1Compte tenu de l’impact de la Shoah sur l’histoire politique d’Israël et sur l’histoire personnelle de tant de ses habitants juifs, on s’attendrait à ce que les expériences de ce désastre occupent une place centrale dans les ouvrages de fiction écrits en Israël depuis son indépendance en 1948. Ce n’est pourtant pas le cas. Au cours des quatre premières décennies de l’État d’Israël, très peu d’œuvres littéraires cherchaient à donner réalité ces expériences en les transformant en un discours de fiction qui les rendrait émotionnellement et intellectuellement accessibles à ceux qui, heureusement, ne les avait pas connues, mais avaient été en grande partie formés par elles. L’absence quasi-totale de la Shoah dans la littérature d’Israël à ses débuts est une manifestation de l’orientation culturelle qui prévalait à l’époque. Élaborant la définition de son identité et de ses objectifs, la société israélienne naissante, nouvelle entité politique, avait tendance à éviter la tragédie et l’horreur du récent génocide juif en Europe [2]. Les exceptions littéraires les plus remarquables étaient les récits et nouvelles d’Aharon Appelfeld, écrivain accompli qui manifestait un intérêt soutenu pour la Shoah, ce qui relégua ses premières œuvres aux marges de la littérature israélienne [3].
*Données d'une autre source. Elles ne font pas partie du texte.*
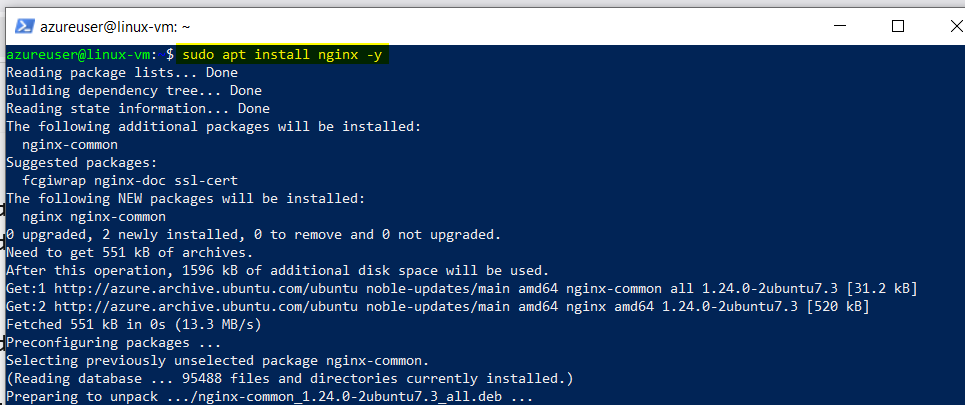Click 'nginx-common' under additional packages
965x405 pixels.
pos(70,145)
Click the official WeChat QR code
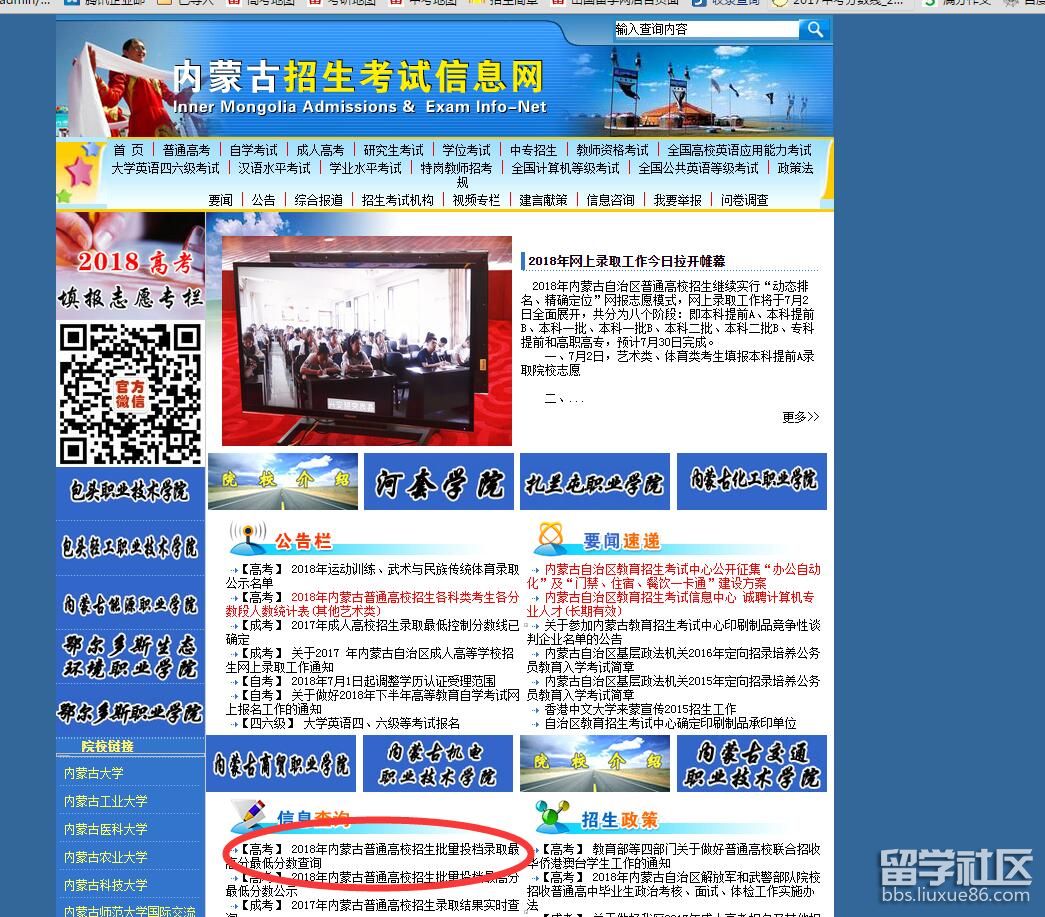1045x917 pixels. click(130, 394)
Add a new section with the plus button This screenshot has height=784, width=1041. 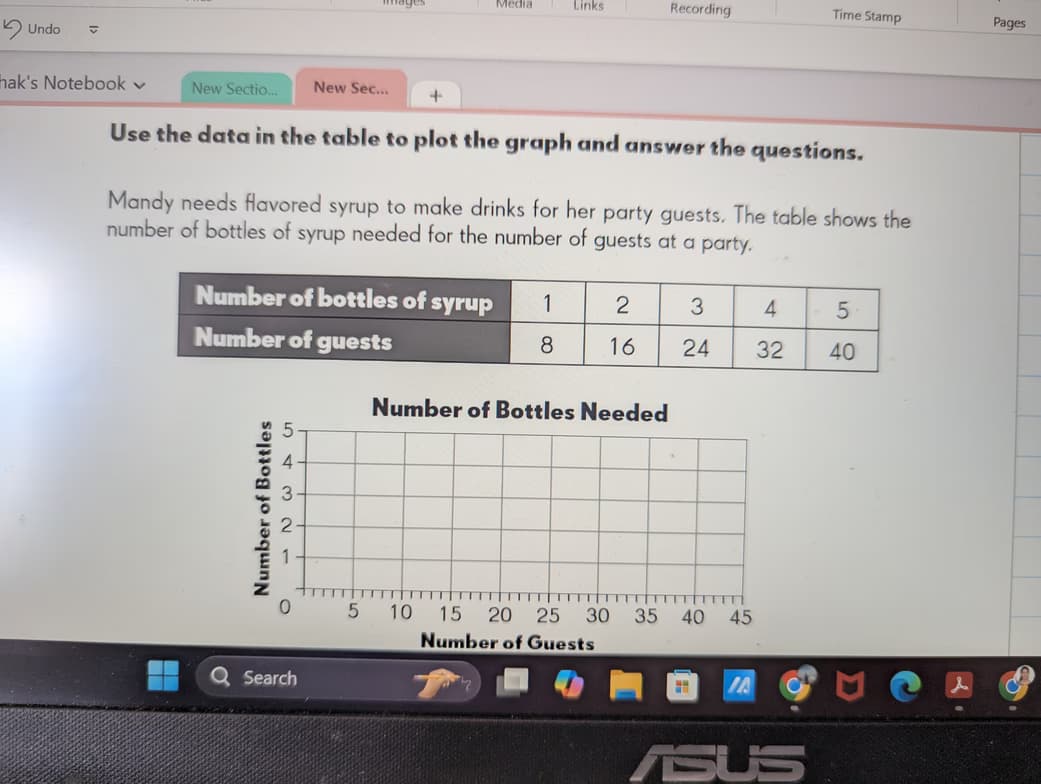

2En 1961, les ondes de choc et la prise de conscience suscitées en Israël par le procès de Adolf Eichmann produisirent trois romans écrits par d’importants auteurs israéliens révélés immédiatement après la Shoah : Ni de ce temps, ni de ce lieu, de Yehouda Amichaï (1963), La Brigade de Hanokh Bartov (1965) et L’Affaire Chocolat de Haïm Gouri (1965 [4]). Aucune de ces œuvres ne comportait de scènes se déroulant à l’époque du désastre. La Brigade et L’Affaire Chocolat sont des tentatives avortées d’écrivains nés en Israël de pénétrer dans le monde intérieur des survivants de la Shoah. La Brigade et Ni de ce temps, ni de ce lieu présentent également des protagonistes israéliens qui estiment impossible d’agir selon leur désir pour faire payer les assassins nazis. Ce faisant, ils reflètent l’inutilité d’avoir recours à l’éthos israélien de l’action héroïque pour traiter de l’expérience de la Shoah. Mais aucun ouvrage ne suggère un moyen plus efficace.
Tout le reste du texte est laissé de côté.